La elección del jazz tampoco resulta casual. Históricamente, el género se ha caracterizado por la reinterpretación permanente de repertorios anteriores, permitiendo que las obras sobrevivan a sus contextos originales y continúen dialogando con nuevas audiencias.

Un legado que sigue encontrando nuevas voces
La pregunta sobre cómo habría reaccionado Maneco Galeano ante estas nuevas versiones encuentra una respuesta clara en la voz de su hermano.
“Creo poder hablar por él al señalar enfáticamente que le hubiera encantado”, afirmó José Antonio. “Era un permanente experimentador en el arte y estas versiones le hubieran permitido comprobar la versatilidad de su obra”.
La afirmación resulta coherente con la trayectoria de un creador que nunca se conformó con fórmulas establecidas y que buscó constantemente nuevas maneras de expresarse.
Fallecido el 9 de diciembre de 1980 a causa de un cáncer de pulmón, cuando tenía apenas 35 años, Galeano dejó una obra relativamente breve en términos de tiempo, pero extraordinariamente influyente en la cultura paraguaya.
Cuarenta y cinco años (casi 46) después de su muerte, sus canciones continúan siendo interpretadas, estudiadas y revisitadas por músicos de distintas generaciones. El concierto que Joaju y Ricardo Flecha ofrecerán este martes en el Teatro Municipal es una nueva muestra de esa permanencia.

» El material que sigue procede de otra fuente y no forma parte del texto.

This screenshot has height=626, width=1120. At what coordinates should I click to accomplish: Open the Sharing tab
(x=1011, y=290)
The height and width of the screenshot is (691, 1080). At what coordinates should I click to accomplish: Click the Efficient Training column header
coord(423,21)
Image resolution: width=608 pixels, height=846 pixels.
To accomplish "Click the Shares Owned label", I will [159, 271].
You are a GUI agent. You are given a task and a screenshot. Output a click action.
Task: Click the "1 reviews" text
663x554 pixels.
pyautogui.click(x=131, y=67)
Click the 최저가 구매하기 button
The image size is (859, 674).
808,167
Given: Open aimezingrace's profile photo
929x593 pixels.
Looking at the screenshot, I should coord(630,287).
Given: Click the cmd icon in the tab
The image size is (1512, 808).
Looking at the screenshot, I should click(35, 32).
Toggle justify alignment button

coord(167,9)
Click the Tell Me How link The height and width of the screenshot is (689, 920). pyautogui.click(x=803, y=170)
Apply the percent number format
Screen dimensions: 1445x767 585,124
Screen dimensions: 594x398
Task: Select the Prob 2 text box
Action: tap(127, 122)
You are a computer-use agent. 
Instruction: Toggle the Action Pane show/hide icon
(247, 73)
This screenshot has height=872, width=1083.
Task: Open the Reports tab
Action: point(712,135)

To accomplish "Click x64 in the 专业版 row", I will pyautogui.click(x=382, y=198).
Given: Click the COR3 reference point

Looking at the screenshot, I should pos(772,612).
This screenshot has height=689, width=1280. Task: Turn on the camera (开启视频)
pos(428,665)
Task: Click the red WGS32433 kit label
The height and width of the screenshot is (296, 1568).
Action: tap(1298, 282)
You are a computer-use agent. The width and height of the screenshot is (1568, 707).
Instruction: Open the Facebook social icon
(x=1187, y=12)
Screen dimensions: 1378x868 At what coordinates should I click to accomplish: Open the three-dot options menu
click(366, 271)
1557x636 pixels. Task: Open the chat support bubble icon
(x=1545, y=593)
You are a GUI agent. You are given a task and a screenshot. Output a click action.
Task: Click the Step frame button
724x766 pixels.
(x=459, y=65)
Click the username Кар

La presentación comenzará a las 20:30 en el Teatro Municipal “Ignacio A. Pane”. Las entradas están disponibles a través de Tuti, con precios desde G. 20.000. Más que un homenaje retrospectivo, la propuesta busca demostrar que la obra de Maneco Galeano sigue siendo una fuente viva de inspiración para la música paraguaya contemporánea.